広島大学でのオペラ公演 写真提供:高橋梢

ー 高校教諭を経て声楽家になられていますが、いつ頃から声楽家を目指されるようになったのですか。

 高校教諭になる前ですね。
 中学校か高校の音楽の先生になりたいと思って大学に入学したのですが、オペラの授業で実際に舞台に立った時に、多くの刺激を受け「もっとオペラを勉強したい!」と、大きく方向転換しました。
 ただ、オペラを勉強するための資金が無かったことと、音楽教諭になりたいと思って大学に入学したので、一度は教育現場を経験したいという思いから、音楽教諭を経てから声楽家を目指すことに決めました。

ー オペラの授業では、どのようなところに刺激を受けたのですか。

 教育学部の音楽科は1学年に20名程度しか学生がいないので、声楽を専攻している人たちだけでは役者が足りず、クラリネット専攻の私にもちゃんと役が回ってくるんです。
 転機になったのは、オペレッタの『こうもり』ですね。学生生活最後の公演で、アデーレというメイドの役を演じました。
 その時に、今までの「音楽教諭になる」という夢とは別に「声楽を本格的に勉強して、もっと極めたい」という欲求が、どんどん強くなっていきましたね。

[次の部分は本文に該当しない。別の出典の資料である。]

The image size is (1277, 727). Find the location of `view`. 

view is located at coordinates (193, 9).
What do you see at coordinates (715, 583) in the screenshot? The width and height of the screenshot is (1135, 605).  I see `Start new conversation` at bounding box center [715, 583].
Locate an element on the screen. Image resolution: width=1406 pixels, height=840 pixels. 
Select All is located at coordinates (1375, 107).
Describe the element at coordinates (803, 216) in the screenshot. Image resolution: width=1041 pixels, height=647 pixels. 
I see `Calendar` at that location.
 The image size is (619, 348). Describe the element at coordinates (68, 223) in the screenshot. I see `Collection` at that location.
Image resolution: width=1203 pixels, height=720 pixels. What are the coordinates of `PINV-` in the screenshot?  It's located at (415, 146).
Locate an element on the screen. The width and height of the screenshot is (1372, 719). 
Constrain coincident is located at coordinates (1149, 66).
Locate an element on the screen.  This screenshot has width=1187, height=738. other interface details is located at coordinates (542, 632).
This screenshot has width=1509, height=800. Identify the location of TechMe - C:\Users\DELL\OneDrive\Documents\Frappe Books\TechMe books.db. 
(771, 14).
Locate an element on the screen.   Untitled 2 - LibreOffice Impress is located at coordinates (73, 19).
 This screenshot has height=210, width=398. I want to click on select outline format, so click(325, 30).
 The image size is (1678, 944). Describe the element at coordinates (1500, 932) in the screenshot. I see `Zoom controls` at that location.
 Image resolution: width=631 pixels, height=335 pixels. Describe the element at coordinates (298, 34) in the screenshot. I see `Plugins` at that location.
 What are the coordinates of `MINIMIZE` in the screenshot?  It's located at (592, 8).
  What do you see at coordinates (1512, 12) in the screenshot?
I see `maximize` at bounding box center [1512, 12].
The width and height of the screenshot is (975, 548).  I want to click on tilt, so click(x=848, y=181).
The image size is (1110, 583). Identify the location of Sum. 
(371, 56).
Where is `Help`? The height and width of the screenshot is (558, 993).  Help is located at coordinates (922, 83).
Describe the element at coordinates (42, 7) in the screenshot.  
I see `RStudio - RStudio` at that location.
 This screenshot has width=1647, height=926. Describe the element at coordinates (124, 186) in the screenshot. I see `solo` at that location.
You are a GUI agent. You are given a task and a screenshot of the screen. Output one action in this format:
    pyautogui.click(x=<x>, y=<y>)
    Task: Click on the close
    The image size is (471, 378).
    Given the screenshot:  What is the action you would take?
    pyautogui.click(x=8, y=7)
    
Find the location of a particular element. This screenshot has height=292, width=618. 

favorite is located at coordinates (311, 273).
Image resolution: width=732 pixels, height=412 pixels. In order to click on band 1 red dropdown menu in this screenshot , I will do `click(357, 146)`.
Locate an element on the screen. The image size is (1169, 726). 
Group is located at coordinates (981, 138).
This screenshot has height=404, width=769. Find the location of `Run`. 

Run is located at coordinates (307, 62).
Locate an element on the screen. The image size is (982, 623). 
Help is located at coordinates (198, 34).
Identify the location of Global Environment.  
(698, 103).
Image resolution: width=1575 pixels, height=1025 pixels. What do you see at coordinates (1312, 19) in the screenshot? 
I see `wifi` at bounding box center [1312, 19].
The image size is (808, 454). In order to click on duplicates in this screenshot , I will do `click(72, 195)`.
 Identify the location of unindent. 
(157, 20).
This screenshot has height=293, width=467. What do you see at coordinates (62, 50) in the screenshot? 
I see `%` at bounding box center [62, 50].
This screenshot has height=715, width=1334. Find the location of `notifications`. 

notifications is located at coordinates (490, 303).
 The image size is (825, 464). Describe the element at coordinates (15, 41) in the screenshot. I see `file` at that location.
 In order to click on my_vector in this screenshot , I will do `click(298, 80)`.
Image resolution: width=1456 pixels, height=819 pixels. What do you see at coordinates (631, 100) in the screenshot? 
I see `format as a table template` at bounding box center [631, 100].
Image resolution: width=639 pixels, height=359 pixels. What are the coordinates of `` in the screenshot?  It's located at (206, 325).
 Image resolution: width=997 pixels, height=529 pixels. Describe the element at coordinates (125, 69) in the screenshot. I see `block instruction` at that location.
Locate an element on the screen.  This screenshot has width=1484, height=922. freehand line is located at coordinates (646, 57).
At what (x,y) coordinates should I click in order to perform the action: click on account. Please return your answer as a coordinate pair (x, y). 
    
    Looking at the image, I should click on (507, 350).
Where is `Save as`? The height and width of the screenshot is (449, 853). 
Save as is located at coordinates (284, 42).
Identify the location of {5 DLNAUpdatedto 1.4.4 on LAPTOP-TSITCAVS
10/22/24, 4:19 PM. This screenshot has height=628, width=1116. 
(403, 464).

ー 将来の夢が大きく変わった“オペラの魅力”を教えてください。

 オペラは多くの人を魅了する素敵な舞台ですので、その時々で異なる魅力に惹かれてしまいます。
 その中でもまず最初に、オペラで表現されているキャラクター性に惹かれました。
 オペラには、善人とされる役やその逆の悪人、浮気や不倫をする役など様々なキャラクターがいますが、どんな役であっても善悪だけでは片付けられない様々な心情が描かれています。
 例えば、『蝶々夫⼈』のピンカートンというアメリカ海軍⼠官は、蝶々夫⼈と戯れに結婚しますが、すぐに蝶々夫人の元から旅立ち、その後3年の間に自国の女性と結婚してしまいます。
 簡単にあらすじを説明すればこのとおりなんですけど、第1幕のフィナーレで蝶々夫⼈とピンカートンが歌う『愛の⼆重唱』を聴くと、少なくともピンカートンのあの瞬間の愛は本物だったんじゃないのかなと思えてしまうんです。
 こんなふうに言葉と音楽の繋がりによって、作品に深みや共感性が増すところもオペラの魅力の1つですね。

ぎりぎりで掴んだ大きなチャンス

二期会オペラ研修所にて 写真提供:高橋梢

ー どのような順序で上京をされたのですか。

 「上京したい」という気持ちはあっても関東圏・首都圏にツテがなかったんですよね。地方在住だと、上京したいけど師事する先生が見つからなくて、上京に踏み出せないという方が多いと思います。
 私も、その中の一人で「先生を見つける」というのが大きな壁だったんです。そんな時、たまたま実家に国立音楽大学オープンキャンパスの案内が届きまして、25歳までは無料でレッスンが受けられるということで「これはチャンスだ!」とオープンキャンパスに行きました。この時、ぎりぎり25歳だったんですよ(笑)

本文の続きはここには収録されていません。